Tendo acabado de ler um livro brilhante (Stoner de John Williams) é a "medo" que pego noutro, receosa que a nova leitura não me satisfaça. E se juntar a isso uma certa impaciência que me consome os dias e que me tem impedido de ler quanto gostaria, o resultado poderia ser um enrolar de uma leitura que nunca mais terminaria... Mas não foi nada disso que me aconteceu! A escrita do autor é cheia de acção, viva, com humor. A história desenrola-se entre o passado e o presente de um personagem muito sui generis, um misto de um "bom menino", de "galã" e "marialva", sem que o leitor perca o fio condutor.

Repito: uma surpresa muito boa e inesperada que a capa e o título não fariam supor!
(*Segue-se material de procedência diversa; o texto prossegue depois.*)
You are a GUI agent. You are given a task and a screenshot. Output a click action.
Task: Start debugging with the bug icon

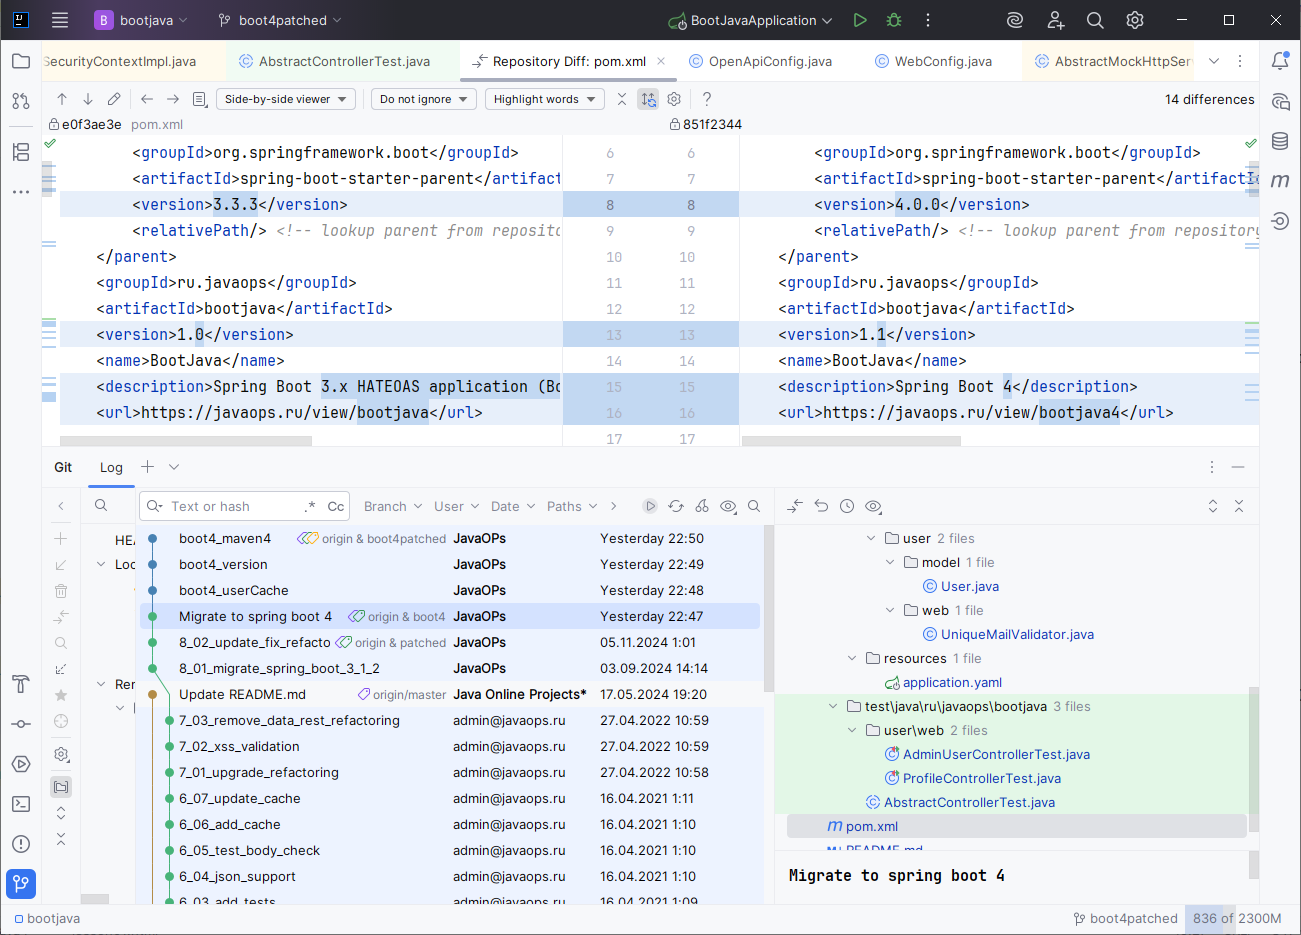click(x=894, y=20)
Terminado em 31 de Dezembro de 2014 ( mais propriamente nas primeiras horas de dia 1/Janeiro)

Estrelas: 6*

Sinopse

Ninguém sai ileso de um grande amor. Ou da falta dele. Esta é uma história de fronteiras. E de reencontros. Os homens têm coração de mulher. Deixam-se amar em silêncio. As mulheres têm força de homens. São elas que mais fazem avançar a acção. A materna doçura não precisa de cédula nem de parto. A grande mãe preta e o irredimível solteirão amam os filhos que não tiveram. Este romance faz-se com um infinito «M» de mãe. Numa escrita viciante e cheia de surpresas, a língua portuguesa funciona como chave de «reconhecimento» entre personagens supostamente estranhas. Ninguém diga que conhece a última geração de ficcionistas portugueses se não tiver lido e relido este livro.